In relation to Baby Asha, her treatment and care needs to be handled sensitively. It needs to be handled on the basis of her treating physician's and practitioner's advice. And the decisions government makes on her fate and her family's need to be made on the basis of Australia having an ongoing obligation for the safety of all asylum seekers and refugees in direct and indirect care of the Australian government, both onshore and offshore.
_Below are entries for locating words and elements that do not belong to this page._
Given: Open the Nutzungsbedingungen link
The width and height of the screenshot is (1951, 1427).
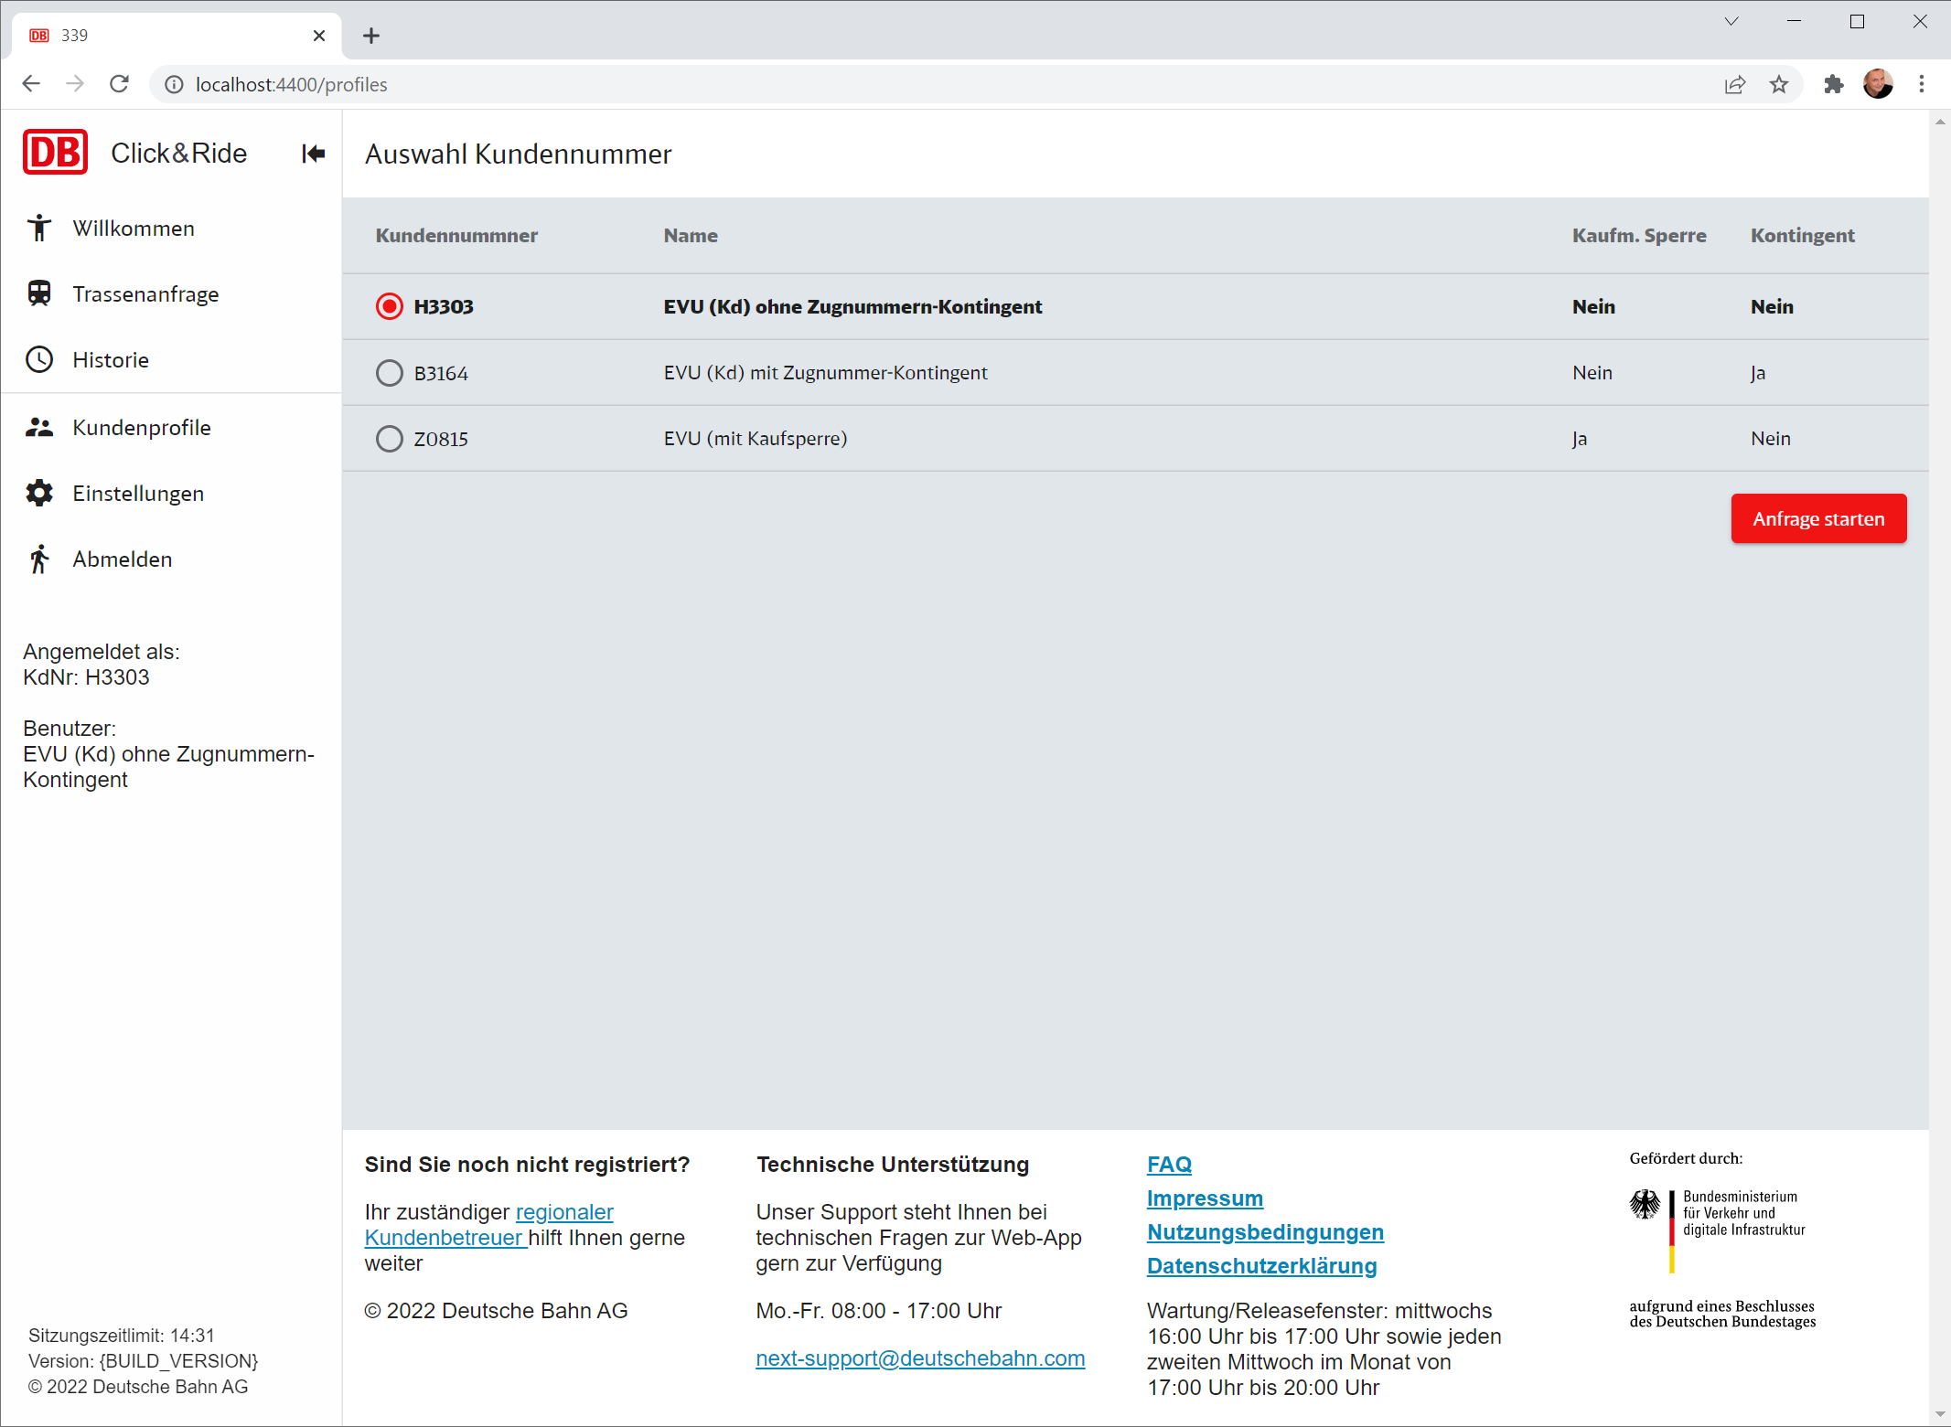Looking at the screenshot, I should (x=1265, y=1232).
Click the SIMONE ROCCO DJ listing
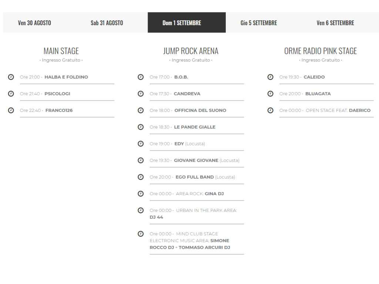This screenshot has width=379, height=284. pos(190,244)
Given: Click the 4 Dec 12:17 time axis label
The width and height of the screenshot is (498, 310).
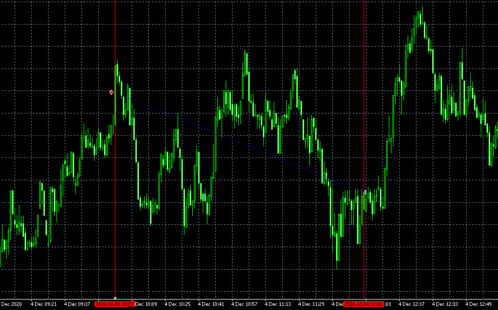Looking at the screenshot, I should (x=412, y=304).
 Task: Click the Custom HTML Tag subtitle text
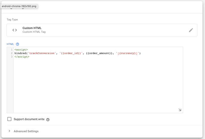34,32

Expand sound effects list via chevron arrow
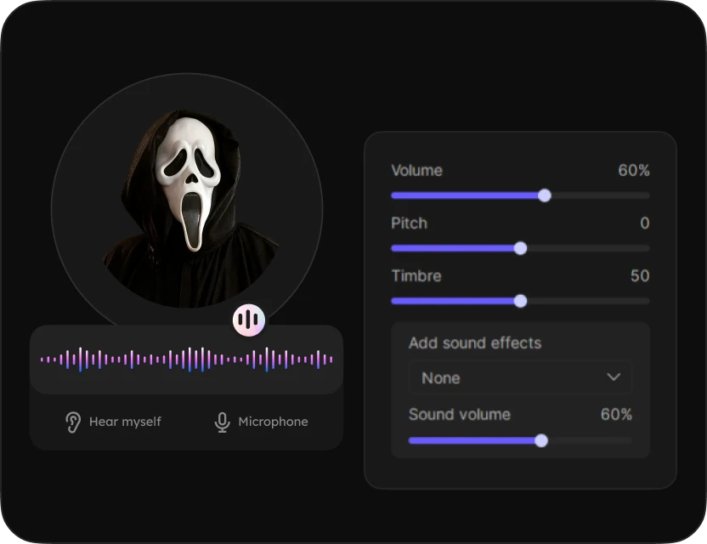[x=614, y=377]
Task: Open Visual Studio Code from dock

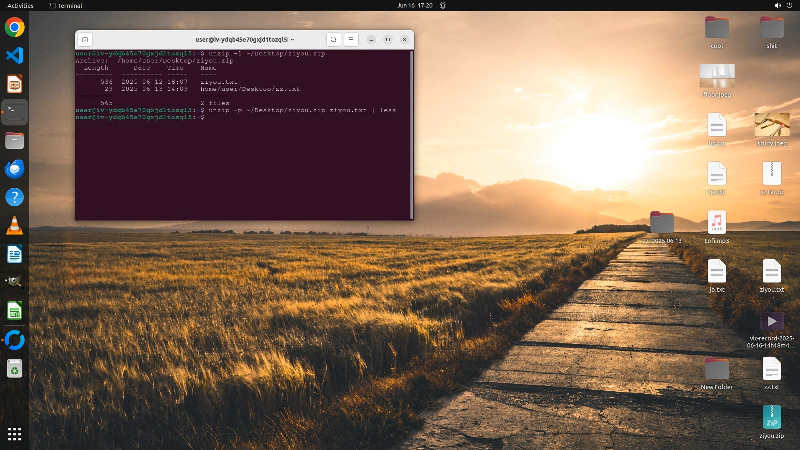Action: point(15,56)
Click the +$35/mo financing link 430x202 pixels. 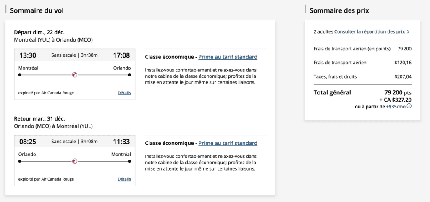click(396, 107)
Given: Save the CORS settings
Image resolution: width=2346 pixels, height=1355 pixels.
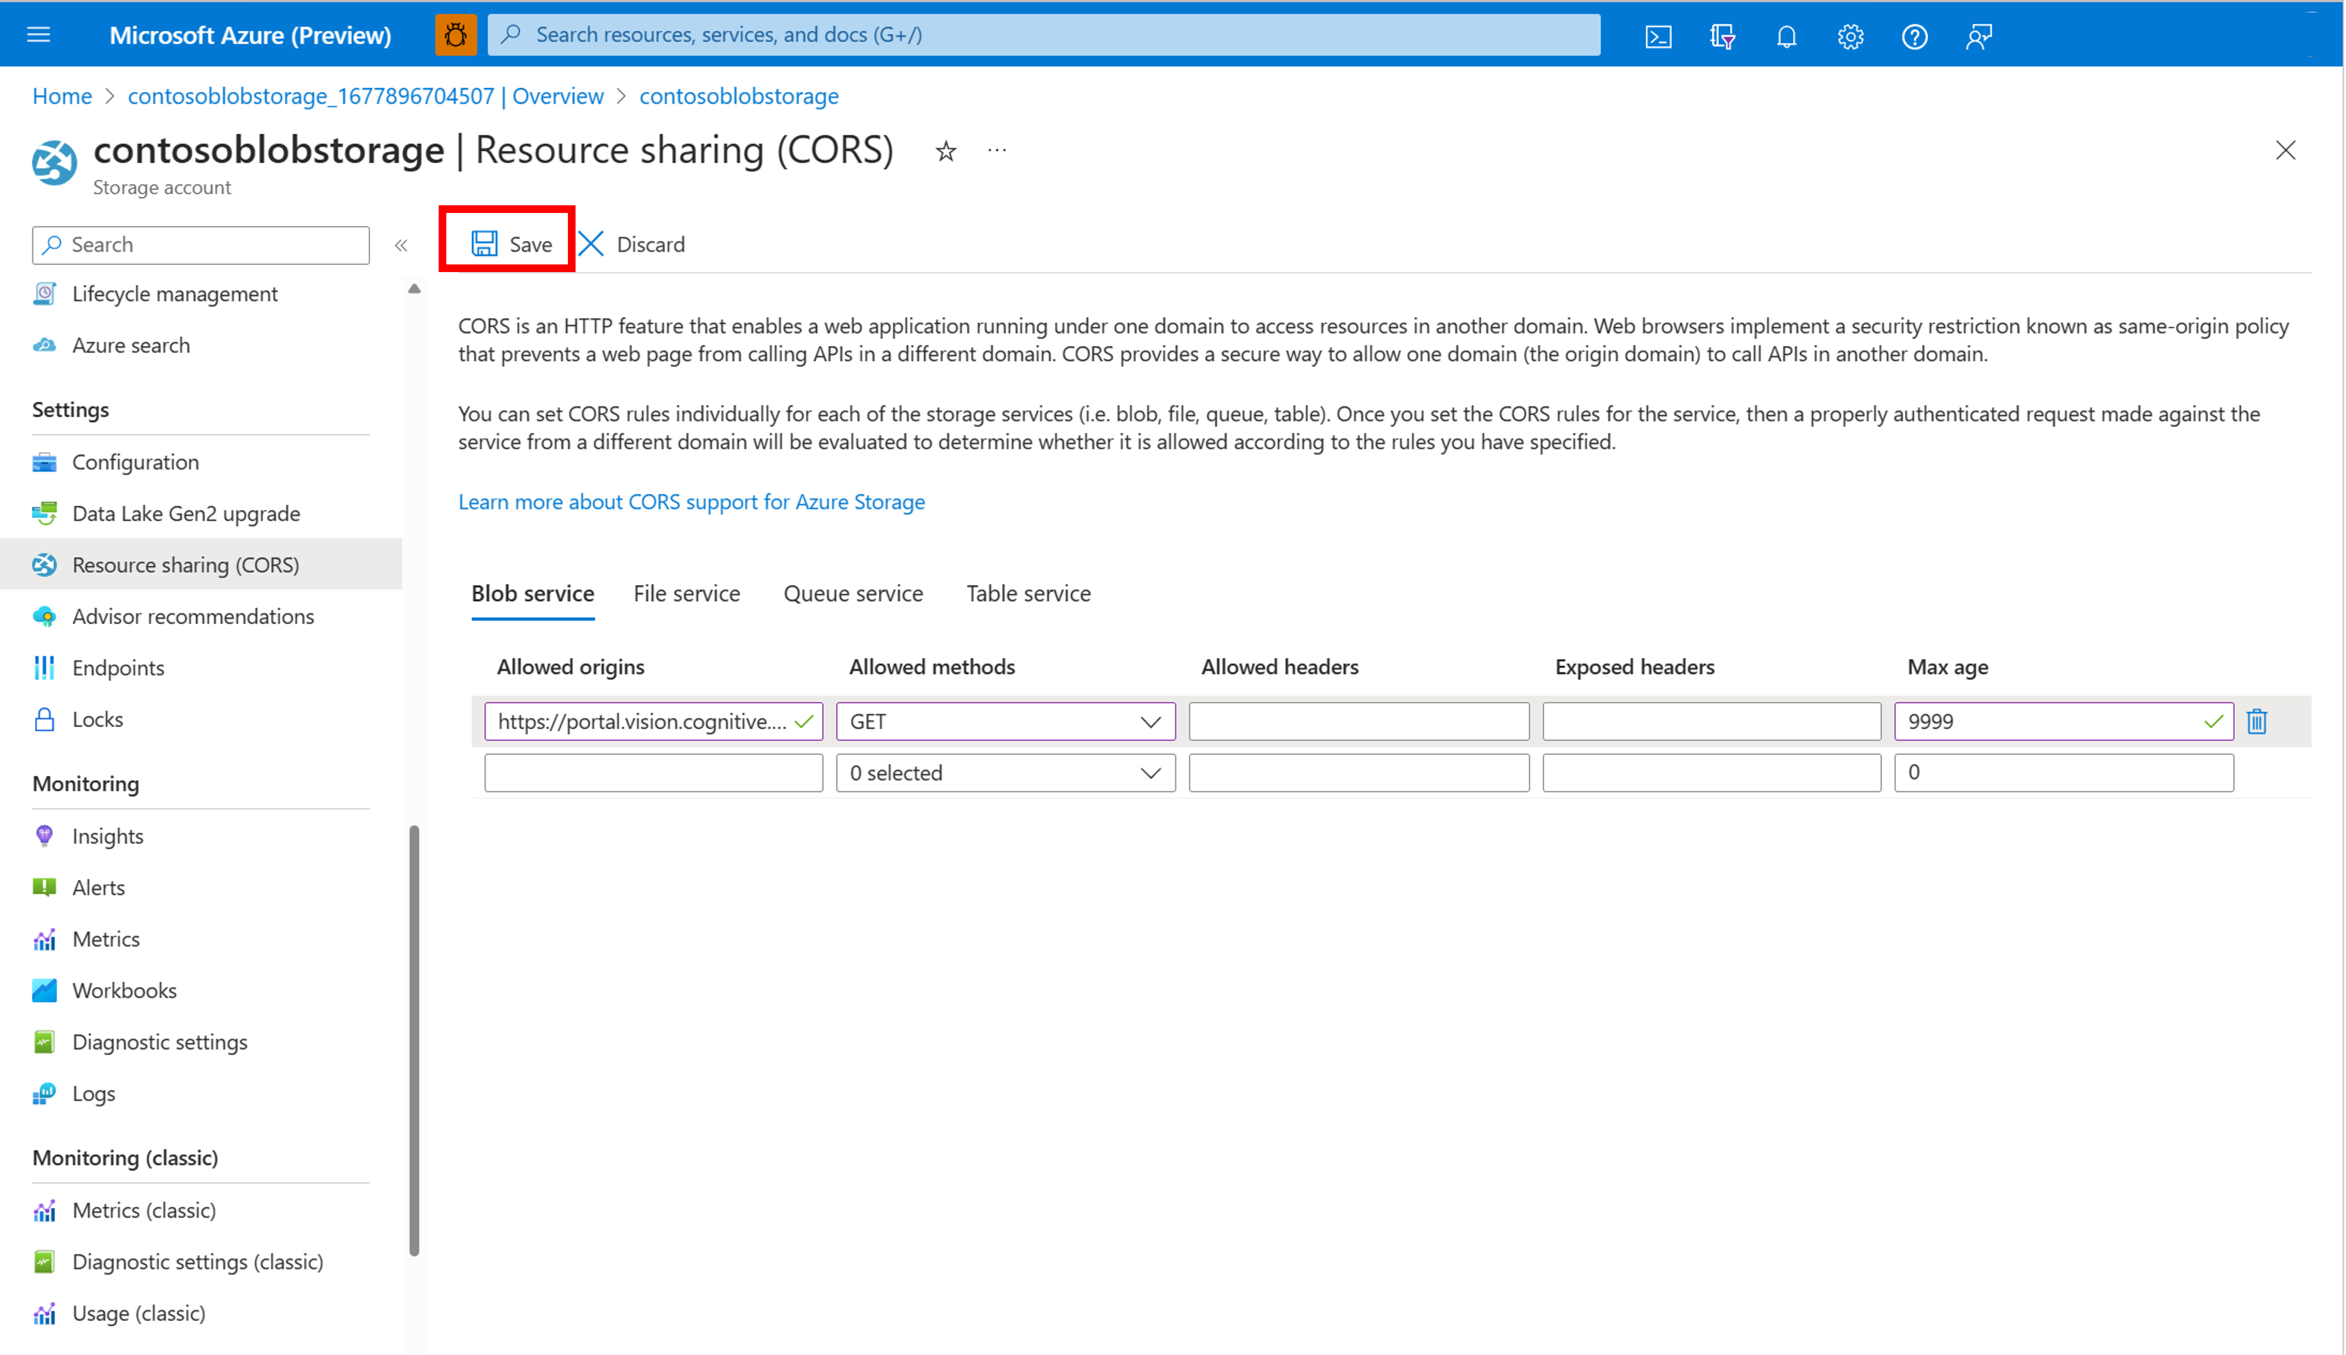Looking at the screenshot, I should click(x=511, y=244).
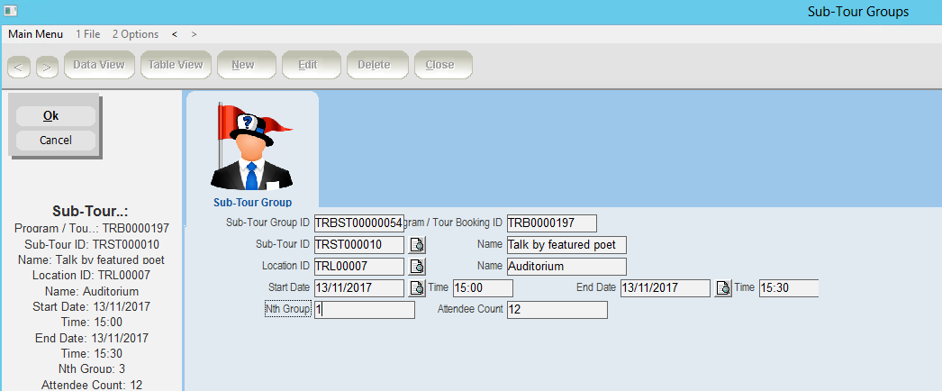Click the New toolbar button
The height and width of the screenshot is (391, 942).
[x=242, y=65]
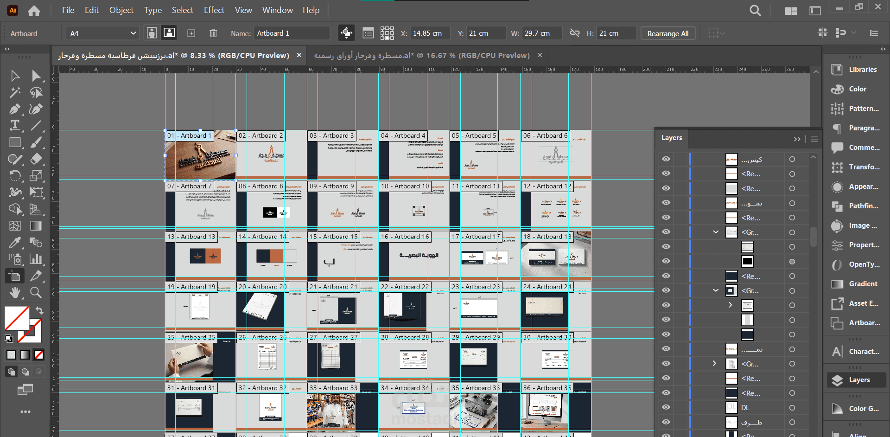Viewport: 890px width, 437px height.
Task: Open the Layers panel options menu
Action: (x=814, y=139)
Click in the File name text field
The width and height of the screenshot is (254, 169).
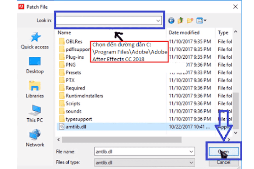(x=141, y=152)
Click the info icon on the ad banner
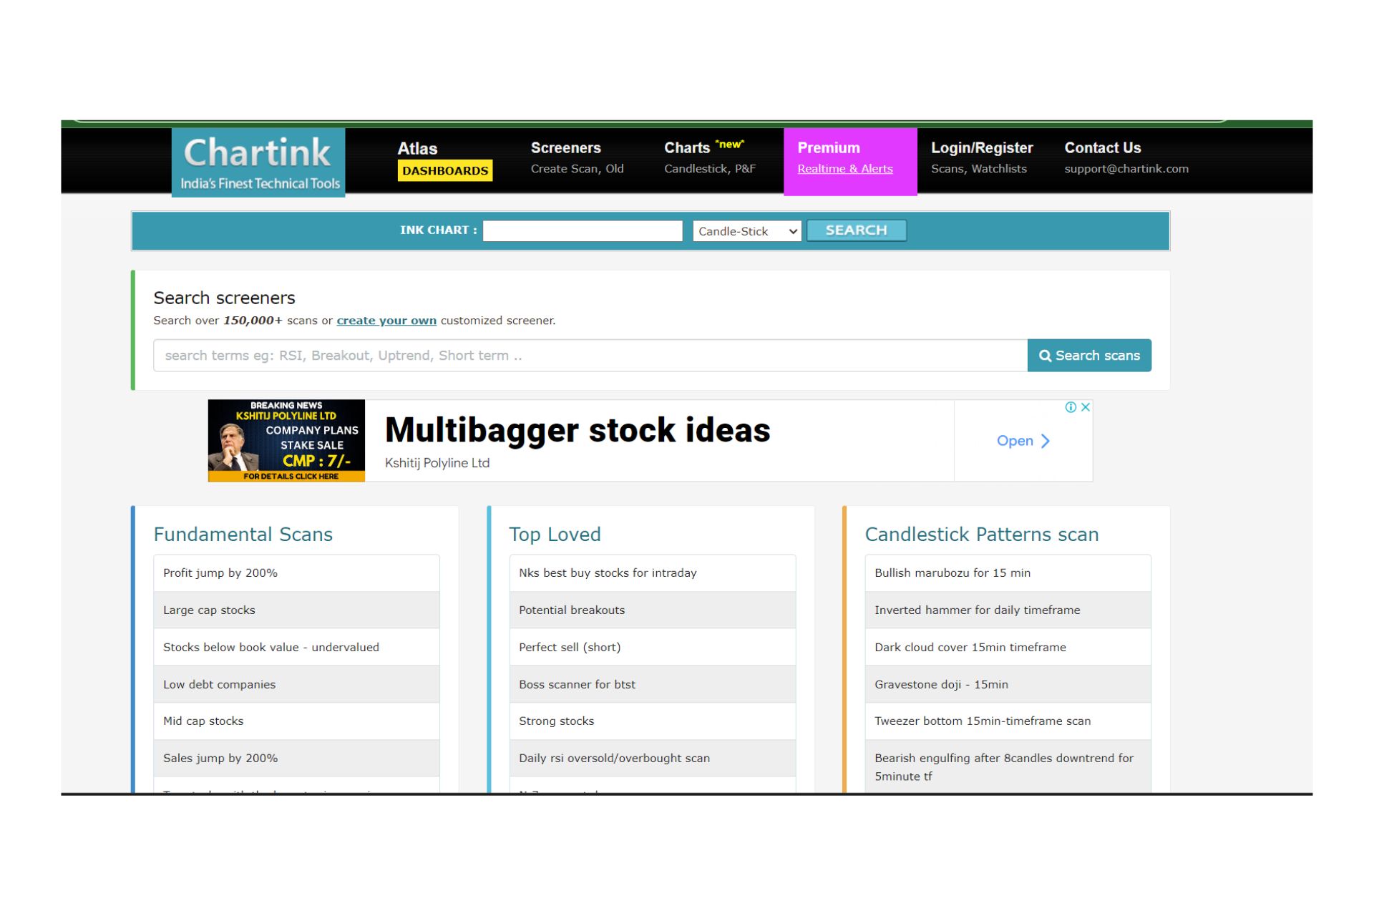 (x=1071, y=406)
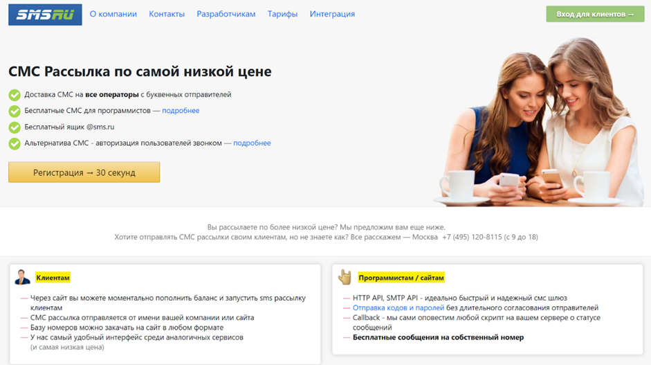Follow 'подробнее' link about free SMS for programmers
This screenshot has height=365, width=651.
(181, 111)
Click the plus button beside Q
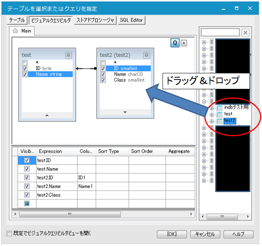The height and width of the screenshot is (246, 262). click(x=184, y=43)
That is the basis on which the government should be making its decisions, in relation to Baby Asha and her family, and that is a position the opposition has made clear.
Ultimately, the position we take on the motion put before us today is based on our need and belief that the debate has to be had on the basis of accurately representing what all of us say within that debate, and this resolution simply does not do that.
The member for Denison will resume his seat! The question is that the motion be agreed to.
A division having been called and the bells having been rung—
As there are fewer than five members on the side for the ayes in this division, I declare the question negated in accordance with standing order 127. The names of those members who are in the minority will be recorded in the Votes and Proceedings.
Question negatived, Mr Bandt, Ms McGowan and Mr Wilkie voting yes.